*** Opening of RECORDS FOR THIS EXERCISE ***

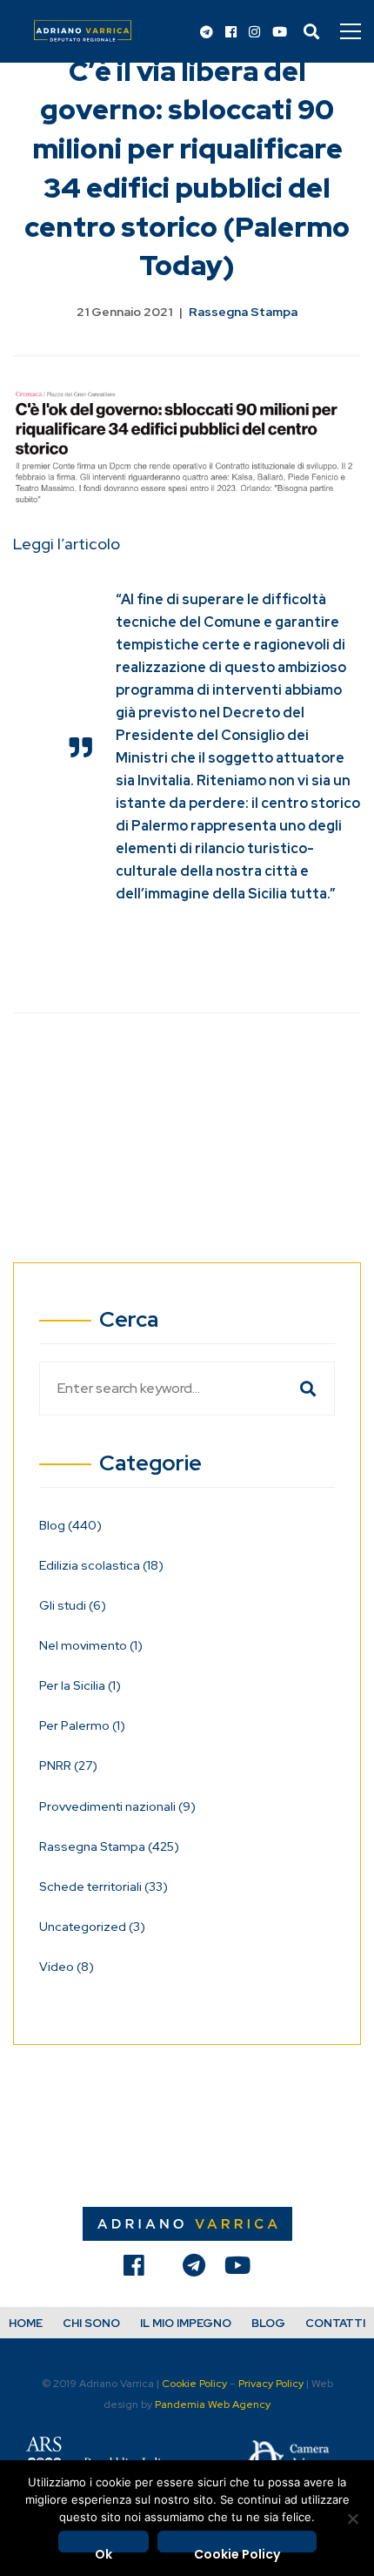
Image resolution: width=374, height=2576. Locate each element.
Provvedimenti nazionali (117, 1806)
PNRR (68, 1765)
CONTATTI (335, 2323)
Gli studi (72, 1605)
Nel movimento (91, 1645)
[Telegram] (206, 33)
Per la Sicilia (80, 1685)
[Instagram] (254, 33)
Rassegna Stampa (243, 311)
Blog (70, 1525)
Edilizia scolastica (101, 1565)
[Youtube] (279, 33)
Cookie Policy (194, 2384)
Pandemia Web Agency (212, 2404)
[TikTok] (163, 2269)
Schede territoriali (103, 1886)
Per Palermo (82, 1725)
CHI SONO (91, 2323)
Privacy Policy (271, 2384)
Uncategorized (92, 1926)
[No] (352, 2518)
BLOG (268, 2323)
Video (66, 1966)
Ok (103, 2549)
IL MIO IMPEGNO (185, 2323)
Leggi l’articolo (66, 544)
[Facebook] (231, 33)
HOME (26, 2323)
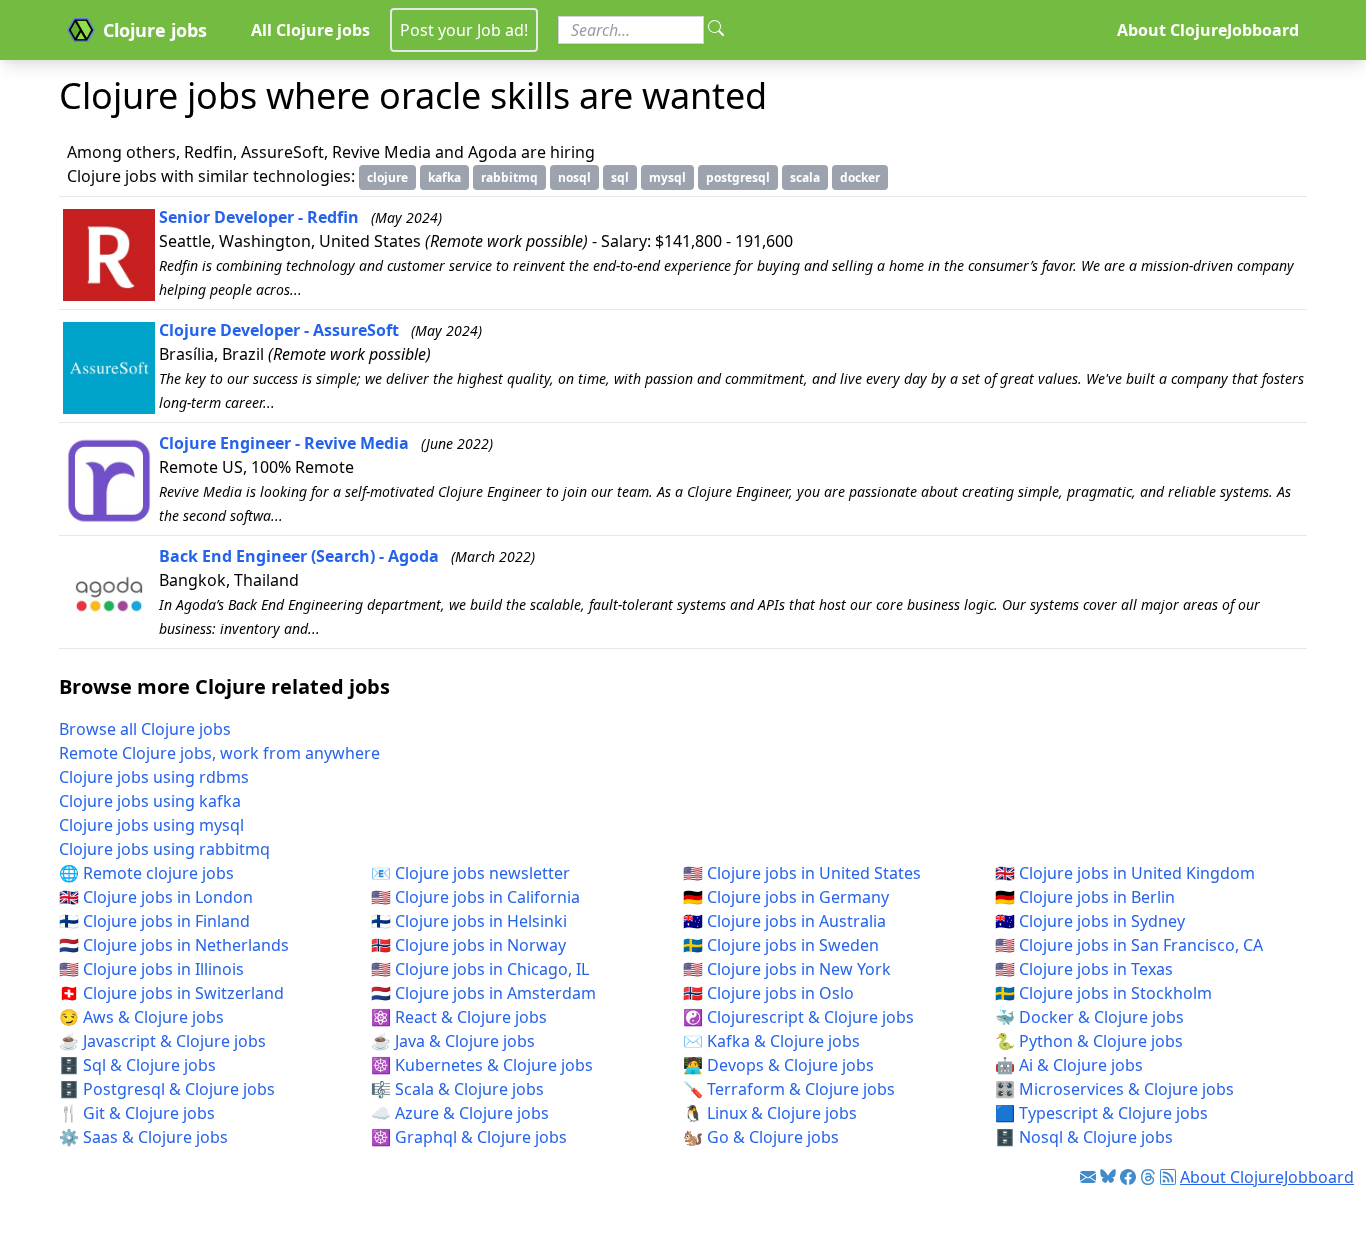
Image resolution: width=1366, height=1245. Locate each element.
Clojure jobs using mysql (151, 825)
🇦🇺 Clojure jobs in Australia (784, 921)
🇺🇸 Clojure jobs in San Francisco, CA (1129, 945)
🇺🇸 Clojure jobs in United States (802, 873)
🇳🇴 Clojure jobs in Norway (468, 945)
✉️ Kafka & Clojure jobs (771, 1041)
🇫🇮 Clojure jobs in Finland (154, 921)
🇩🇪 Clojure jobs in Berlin (1085, 897)
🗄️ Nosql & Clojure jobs (1084, 1137)
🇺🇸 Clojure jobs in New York (787, 969)
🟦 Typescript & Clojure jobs (1101, 1113)
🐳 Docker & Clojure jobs (1089, 1017)
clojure (387, 177)
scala (805, 177)
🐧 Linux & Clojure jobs (770, 1113)
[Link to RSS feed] (1168, 1177)
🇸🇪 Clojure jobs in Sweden (781, 945)
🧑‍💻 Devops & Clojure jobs (778, 1065)
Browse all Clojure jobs (145, 729)
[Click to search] (716, 30)
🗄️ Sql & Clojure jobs (137, 1065)
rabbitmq (509, 177)
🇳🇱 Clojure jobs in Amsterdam (483, 993)
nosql (574, 177)
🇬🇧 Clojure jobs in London (156, 897)
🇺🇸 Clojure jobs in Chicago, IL (480, 969)
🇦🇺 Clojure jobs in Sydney (1090, 921)
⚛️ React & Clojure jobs (459, 1017)
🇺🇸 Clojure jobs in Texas (1084, 969)
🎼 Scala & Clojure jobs (457, 1089)
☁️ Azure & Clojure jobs (460, 1113)
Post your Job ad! (464, 30)
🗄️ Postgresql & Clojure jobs (167, 1089)
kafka (444, 177)
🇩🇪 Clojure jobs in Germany (786, 897)
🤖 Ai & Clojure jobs (1069, 1065)
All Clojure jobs (310, 30)
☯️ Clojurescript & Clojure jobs (798, 1017)
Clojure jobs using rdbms (154, 777)
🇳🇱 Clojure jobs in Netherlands (174, 945)
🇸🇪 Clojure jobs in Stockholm (1103, 993)
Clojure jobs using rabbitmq (164, 849)
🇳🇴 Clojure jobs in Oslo (768, 993)
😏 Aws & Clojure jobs (141, 1017)
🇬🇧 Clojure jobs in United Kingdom (1125, 873)
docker (860, 177)
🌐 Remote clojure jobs (146, 873)
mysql (667, 177)
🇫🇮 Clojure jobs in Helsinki (469, 921)
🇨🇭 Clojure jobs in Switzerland (171, 993)
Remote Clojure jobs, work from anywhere (219, 753)
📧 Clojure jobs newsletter (470, 873)
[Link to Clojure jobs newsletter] (1088, 1177)
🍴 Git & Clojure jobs (137, 1113)
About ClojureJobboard (1208, 30)
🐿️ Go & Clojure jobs (761, 1137)
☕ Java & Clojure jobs (453, 1041)
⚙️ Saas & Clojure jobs (143, 1137)
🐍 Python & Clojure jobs (1089, 1041)
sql (620, 177)
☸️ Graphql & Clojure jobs (469, 1137)
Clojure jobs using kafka (150, 801)
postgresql (738, 177)
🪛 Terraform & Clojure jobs (789, 1089)
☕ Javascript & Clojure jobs (162, 1041)
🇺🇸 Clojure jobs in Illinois (151, 969)
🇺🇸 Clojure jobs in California (475, 897)
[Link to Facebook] (1128, 1177)
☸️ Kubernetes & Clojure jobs (482, 1065)
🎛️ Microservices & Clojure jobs (1114, 1089)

*** Close of RECORDS FOR THIS EXERCISE ***

WHAT YOU ARE ASKED TO DO:
Collect every line from the records above that contains the word "each".

WRITTEN RESPONSE:
Image resolution: width=374, height=2576. Locate each element.
Image resolution: width=1366, height=1245. Locate each element.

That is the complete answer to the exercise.